After a decade of fighting, 50 percent of Afghanistan’s key population centers are “reasonably safe,’’ Gen. David Petraeus, the top coalition commander, said last month. But two of those “reasonably safe’’ cities -- Mazar-e Sharif and Kunduz, both in the north -- recently erupted in lethal violence.

Veteran diplomats and some senior military officers concede the war is a “stalemate.’’

If the stalemate continues, and if past trends hold, this year’s combat could result in more than 750 American troops killed and over 12,000 wounded. In the first 60 days of this year, the number of American wounded increased 20 percent over the same period a year ago. The war has already taken the lives of 2,402 U.S. and allied troops. More than 10,000 Americans have come home wounded, many of whom will require lifetime care. Almost 9,000 Afghan civilians have been killed in the past four years alone.

In the U.S., what has become known to some as “President Obama’s War” is increasingly unpopular. Even some conservative Republicans, perhaps spurred by the $5 billion per month cost of the war, are turning against it.

There are signs of war weariness on the Taliban side as well. The U.S. tactic of attacking supply and communication lines and cleaning out local insurgent sanctuaries appears to be paying off. In Kandahar this week, about 50 armed Taliban defected to the local government, Reuters reported. In testimony last month, Petraeus said that 700 Taliban have switched sides and another 2,000 are in “various stages’’ of laying down their weapons.

In Afghanistan’s fiercely local and tribal society, however, such defections and re-defections are common. In Mazar-e Sharif, a group of Taliban fighters who had earlier defected joined a mob that stormed the UN compound April 1, killing seven U.N. workers.

Not surprisingly, there are peace feelers extending from both sides -- though they remain unofficial and low-key, often conducted “back channel’’ through third parties.

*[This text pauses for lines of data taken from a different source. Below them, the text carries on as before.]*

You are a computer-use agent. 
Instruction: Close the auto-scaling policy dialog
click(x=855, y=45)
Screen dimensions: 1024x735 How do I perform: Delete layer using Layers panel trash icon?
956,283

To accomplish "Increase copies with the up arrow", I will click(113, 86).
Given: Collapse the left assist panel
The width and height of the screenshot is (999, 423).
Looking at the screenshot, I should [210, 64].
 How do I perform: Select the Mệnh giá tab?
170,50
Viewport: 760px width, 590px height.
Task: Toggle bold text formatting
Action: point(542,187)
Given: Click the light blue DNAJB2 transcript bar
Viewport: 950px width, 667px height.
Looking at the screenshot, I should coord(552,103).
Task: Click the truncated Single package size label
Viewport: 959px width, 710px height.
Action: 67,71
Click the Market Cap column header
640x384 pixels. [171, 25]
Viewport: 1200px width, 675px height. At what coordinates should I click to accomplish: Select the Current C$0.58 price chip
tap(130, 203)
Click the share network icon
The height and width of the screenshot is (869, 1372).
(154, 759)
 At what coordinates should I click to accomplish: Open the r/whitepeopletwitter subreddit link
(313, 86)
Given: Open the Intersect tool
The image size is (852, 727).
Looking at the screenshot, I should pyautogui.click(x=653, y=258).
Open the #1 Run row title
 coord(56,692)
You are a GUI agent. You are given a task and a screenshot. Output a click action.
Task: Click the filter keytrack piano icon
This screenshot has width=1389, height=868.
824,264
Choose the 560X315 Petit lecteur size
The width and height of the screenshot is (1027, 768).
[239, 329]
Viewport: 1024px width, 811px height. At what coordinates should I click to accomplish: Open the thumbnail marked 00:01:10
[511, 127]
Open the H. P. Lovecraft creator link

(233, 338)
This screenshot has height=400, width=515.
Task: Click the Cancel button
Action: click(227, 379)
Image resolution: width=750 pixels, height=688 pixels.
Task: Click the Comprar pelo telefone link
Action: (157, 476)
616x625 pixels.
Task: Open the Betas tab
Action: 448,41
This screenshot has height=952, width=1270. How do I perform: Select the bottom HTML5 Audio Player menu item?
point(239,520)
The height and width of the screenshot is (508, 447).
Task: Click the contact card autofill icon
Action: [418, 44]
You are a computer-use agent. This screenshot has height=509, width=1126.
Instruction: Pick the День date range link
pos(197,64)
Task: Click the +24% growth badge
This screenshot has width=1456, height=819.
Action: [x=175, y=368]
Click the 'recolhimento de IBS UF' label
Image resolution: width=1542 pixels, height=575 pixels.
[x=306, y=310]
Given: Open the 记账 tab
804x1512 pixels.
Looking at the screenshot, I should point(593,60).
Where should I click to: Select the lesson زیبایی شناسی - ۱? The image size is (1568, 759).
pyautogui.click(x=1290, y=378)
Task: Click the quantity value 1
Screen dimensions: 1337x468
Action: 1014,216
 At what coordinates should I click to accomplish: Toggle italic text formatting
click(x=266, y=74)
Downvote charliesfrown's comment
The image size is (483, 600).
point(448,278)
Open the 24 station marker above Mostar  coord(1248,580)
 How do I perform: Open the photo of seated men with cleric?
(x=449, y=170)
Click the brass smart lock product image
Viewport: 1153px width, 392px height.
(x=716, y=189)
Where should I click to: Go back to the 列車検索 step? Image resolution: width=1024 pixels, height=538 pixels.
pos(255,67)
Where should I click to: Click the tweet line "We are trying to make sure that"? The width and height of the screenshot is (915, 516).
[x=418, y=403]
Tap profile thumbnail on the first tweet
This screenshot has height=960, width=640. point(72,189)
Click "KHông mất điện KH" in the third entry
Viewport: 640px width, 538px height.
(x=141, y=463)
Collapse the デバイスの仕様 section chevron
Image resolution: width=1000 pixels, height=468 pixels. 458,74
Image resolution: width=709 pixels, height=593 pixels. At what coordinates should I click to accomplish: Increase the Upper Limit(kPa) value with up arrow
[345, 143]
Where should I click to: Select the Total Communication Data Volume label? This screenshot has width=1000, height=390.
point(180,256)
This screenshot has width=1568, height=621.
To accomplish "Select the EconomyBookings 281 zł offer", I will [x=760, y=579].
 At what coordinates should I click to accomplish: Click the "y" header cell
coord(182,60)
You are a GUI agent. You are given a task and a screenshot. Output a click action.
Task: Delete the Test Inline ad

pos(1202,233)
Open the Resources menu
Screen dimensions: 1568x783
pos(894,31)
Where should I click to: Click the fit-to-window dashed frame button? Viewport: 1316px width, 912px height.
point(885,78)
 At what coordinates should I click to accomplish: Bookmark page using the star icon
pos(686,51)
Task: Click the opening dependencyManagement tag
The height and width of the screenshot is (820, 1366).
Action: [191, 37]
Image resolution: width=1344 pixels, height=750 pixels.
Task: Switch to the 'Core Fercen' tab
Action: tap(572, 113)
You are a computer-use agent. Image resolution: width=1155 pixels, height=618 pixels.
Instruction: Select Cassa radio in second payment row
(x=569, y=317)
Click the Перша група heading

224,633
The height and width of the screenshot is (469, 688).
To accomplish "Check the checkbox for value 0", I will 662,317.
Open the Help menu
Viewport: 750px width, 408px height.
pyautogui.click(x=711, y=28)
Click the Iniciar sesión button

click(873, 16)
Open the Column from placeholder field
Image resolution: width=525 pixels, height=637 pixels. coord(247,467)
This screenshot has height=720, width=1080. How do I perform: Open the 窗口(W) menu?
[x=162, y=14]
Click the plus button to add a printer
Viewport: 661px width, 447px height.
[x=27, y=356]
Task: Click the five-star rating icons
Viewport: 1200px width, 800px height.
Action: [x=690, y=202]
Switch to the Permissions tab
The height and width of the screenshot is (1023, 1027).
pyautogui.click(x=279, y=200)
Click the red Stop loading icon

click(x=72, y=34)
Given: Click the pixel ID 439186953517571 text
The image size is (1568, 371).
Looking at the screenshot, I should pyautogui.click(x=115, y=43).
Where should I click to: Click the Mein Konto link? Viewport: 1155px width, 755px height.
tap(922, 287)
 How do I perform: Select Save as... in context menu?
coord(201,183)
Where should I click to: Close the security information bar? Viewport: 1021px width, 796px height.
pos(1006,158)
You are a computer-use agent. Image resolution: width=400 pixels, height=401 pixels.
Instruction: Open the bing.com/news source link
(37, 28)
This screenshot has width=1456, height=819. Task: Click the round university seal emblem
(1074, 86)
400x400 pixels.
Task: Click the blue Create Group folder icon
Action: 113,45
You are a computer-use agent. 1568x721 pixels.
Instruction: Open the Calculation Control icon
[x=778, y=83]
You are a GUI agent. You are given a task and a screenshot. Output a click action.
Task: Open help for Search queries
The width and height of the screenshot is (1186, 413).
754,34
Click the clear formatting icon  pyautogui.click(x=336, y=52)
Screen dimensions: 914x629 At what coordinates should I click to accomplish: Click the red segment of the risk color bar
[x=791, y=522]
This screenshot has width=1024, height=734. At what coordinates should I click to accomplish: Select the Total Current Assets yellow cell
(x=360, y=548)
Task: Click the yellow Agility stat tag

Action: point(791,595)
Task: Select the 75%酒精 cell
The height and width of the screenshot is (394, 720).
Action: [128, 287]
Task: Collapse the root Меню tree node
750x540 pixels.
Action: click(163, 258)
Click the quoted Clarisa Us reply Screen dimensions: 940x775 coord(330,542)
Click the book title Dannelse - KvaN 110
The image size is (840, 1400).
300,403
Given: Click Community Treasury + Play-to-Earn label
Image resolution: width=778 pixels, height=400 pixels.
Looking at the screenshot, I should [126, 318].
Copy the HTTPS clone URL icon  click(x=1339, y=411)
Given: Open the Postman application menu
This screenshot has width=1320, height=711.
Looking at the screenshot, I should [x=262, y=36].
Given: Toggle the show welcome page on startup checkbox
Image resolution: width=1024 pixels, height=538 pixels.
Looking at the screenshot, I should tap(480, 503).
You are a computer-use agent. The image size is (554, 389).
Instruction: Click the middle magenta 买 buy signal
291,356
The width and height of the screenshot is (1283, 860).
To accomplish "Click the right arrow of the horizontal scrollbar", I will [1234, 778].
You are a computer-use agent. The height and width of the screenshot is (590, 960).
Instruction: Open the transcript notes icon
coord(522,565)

“Back channels are always useful, and there are quite a few that seem to be operating in Afghanistan,’’ said Lakhdar Brahimi, a veteran Algerian diplomat and long-time United Nations troubleshooter. He oversaw the negotiations that helped transition Afghanistan from chaos in 2001 to the election of the Karzai government.

But, Brahimi cautioned, “back channels have to lead to a ‘front channel,’ as it were. And this is what we don’t have yet, one main official, public, open channel that everybody trusts and accepts as the conduit for looking for a solution to the many problems of Afghanistan.’’

Within the White House and across the U.S. military command, actual peace talks are seen as a distant possibility. Petraeus and others, including Secretary of State Hillary Rodham Clinton, acknowledge that a military victory is impossible and that political negotiations are inevitable.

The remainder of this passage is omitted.